As bolsas de Sidney e Shenzhen puxaram pela região asiática, com subidas superiores a 2%. A bolsa de Xangai fechou a ganhar 1,85% e o CSI 300 (das trezentas principais cotadas nas duas bolsas chinesas) avançou 1,8%. No vermelho encerraram as bolsas de Hong Kong e Taiwan, com quebras de 2% e 1% respetivamente. Na segunda-feira estiveram fechadas as bolsas da China, Hong Kong e Taiwan em virtude de feriados e a região fechou com uma quebra de 1,3%, segundo o índice MSCI respetivo, sobretudo devido às perdas em Tóquio, com o Nikkei 225 a recuar 3,11%.

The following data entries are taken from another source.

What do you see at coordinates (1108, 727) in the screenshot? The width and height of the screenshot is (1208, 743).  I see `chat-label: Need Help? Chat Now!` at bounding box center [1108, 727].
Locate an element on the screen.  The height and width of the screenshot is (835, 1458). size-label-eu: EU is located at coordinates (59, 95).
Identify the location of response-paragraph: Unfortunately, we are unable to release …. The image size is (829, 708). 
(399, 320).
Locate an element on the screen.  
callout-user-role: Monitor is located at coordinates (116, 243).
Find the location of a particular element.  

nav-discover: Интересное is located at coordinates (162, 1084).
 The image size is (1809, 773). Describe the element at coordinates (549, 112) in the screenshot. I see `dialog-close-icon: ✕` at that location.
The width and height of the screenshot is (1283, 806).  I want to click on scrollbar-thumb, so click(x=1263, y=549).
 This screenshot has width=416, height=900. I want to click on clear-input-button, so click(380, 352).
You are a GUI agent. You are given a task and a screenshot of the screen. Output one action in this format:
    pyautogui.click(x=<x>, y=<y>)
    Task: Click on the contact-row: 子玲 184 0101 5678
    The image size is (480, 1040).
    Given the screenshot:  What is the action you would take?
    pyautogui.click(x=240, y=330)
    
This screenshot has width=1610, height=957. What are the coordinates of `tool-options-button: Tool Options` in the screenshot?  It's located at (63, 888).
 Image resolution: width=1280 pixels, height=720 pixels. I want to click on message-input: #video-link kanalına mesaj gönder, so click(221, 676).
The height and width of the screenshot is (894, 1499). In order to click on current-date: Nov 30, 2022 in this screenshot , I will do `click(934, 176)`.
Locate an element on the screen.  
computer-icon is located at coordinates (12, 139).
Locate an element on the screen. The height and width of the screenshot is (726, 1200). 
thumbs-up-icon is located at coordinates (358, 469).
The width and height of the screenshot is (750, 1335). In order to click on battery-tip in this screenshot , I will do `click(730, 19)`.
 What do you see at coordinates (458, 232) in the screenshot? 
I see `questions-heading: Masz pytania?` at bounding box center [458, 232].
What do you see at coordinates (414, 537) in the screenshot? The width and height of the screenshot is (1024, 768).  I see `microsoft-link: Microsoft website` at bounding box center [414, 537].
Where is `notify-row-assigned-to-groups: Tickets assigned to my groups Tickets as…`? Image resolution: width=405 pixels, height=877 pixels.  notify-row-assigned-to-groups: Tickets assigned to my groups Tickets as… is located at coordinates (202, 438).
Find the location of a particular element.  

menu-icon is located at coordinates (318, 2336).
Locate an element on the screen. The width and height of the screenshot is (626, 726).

Banco central australiano desce juros para mínimo histórico

O dia foi marcado na Ásia pela decisão do Banco da Reserva da Austrália (RBA, no acrónimo em inglês), o banco central, em cortar a sua taxa de juros de referência para 1,75%, um mínimo histórico face a um quadro de descida da taxa de inflação. Esta medida de estímulo monetário agradou aos investidores australianos. No final de março, a inflação desceu na Austrália para 1,3% distanciando-se da meta de 2-3% do banco central. Apesar da descida em abril dos índices de intenções dos gestores de compras (Purchase Managers Index, PMI) do sector industrial na China, os investidores locais deram mais importância às declarações do Presidente chinês de que deve ser impulsionado o desenvolvimento “saudável” das bolsas. O PMI oficial para a indústria desceu ligeiramente de 50,2 em março para 50,1 em abril. O PMI, da revista financeira Caixin, desceu de 49,7 para 49,4 no mesmo período, continuando em queda pelo 14º mês consecutivo. Um nível abaixo de 50 reflete contração do sector.

O preço do baril de petróleo de Brent continua a registar volatilidade. O preço do Brent, a variedade europeia de referência internacional, subiu 1% durante a sessão asiática fechando em 46,38 dólares, mas está com trajetória descendente durante a sessão europeia. Pelas 10h30, o barril cotava-se em 45,65%, um recuo de 0,6% face ao fecho de segunda-feira, dia em que se assistiu a uma quebra de 4,7% do preço. O barril cotava-se em 48,13 dólares no fecho de 29 de abril.